İletişim fakültesi mezunu bir gazetecinin önündeki engellere değinen Sezer, “Çalışırken karşı karşıya kaldığımız sorunlara gelmeden önce işsiz iletişim fakültesi mezunları ve gazeteciler hakkında biraz konuşmak gerektiğini düşünüyorum. Öncelikle iletişim, çok fazla mezun veren fakat bu kadar kişinin istihdam edilebileceği bir alanın olmadığı bir sektör. Yani genç bir gazeteciye mesleği sorgulatan ilk şey bence işsizlik problemi” değerlendirmesini yapıyor.

"İş bulabilen arkadaşlarımızın birçoğu çalıştığı yerlerde patron baskısına, sansüre, mobbinge maruz kalıyor. Asgari ücretten çok daha az maaşa, 9 saati aşan sürelerde sigortasız çalışmak zorunda bırakılan birçok gazeteci var.?? Burada sözünü ettiğim veya daha başka problemler elbette zaman zaman mesleğimizi sorgulamamıza sebep oluyor. Fakat hakikati anlatmanın, kamu yararını gözeterek gerçekleri söylemenin bir bedeli olacaksa da bunun göze alınması gerektiğini düşünüyorum. Bana göre asıl yapmamız gereken şey karşı karşıya kaldığımız sorunlar sebebiyle mesleği bırakmak değil, daha iyi çalışma ve yaşam koşulları için hep birlikte mücadele etmek.” 

“Gazeteciler için en büyük bir risk: Tutuklanma”

Gazetecilik mesleğinin önünde herhangi bir engel olmadığını aktaran Sezer, “Açıkçası, ben özellikle de sosyal medya kullanımının böylesine yaygınlaştığı bir dönemde gazetecilik yapmanın önünde herhangi bir ‘’engel’’ olabileceğini düşünmüyorum.

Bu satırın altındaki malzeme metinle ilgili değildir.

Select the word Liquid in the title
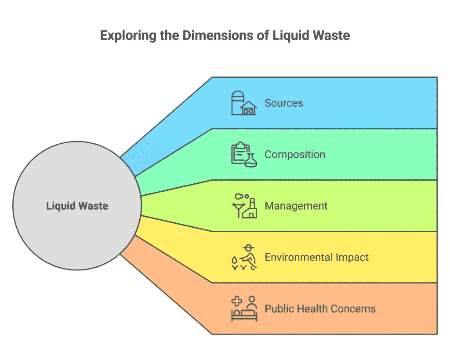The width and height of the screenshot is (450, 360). (x=291, y=36)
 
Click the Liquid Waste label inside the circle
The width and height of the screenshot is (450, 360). (x=77, y=206)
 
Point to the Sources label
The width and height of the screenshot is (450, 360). (x=283, y=103)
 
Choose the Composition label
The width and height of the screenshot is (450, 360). (x=295, y=154)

Tabii bir yere bağlı çalışıldığı durumda baskı veya sansüre maruz kalmak elbette karşılaşabileceğimiz bir durum fakat teknolojinin böylesine geliştiği bir dönemde bazı şeyleri göze alarak gerçekleri bir şekilde duyurmanın birçok yolu var. Türkiye’de en az 42 gazeteci ve medya çalışanının cezaevinde olduğunu, her gün onlarca gazeteciye haberleri sebebiyle dava açıldığını düşündüğümüzde, gazetecilik yapma konusunda bence yine de ‘’engel’’ olarak sayılamayacak fakat gazeteciler için büyük bir risk sayılabilecek bir başka durumun ise tutuklanma tehlikesi olduğunu söyleyebilirim” ifadelerini aktarıyor.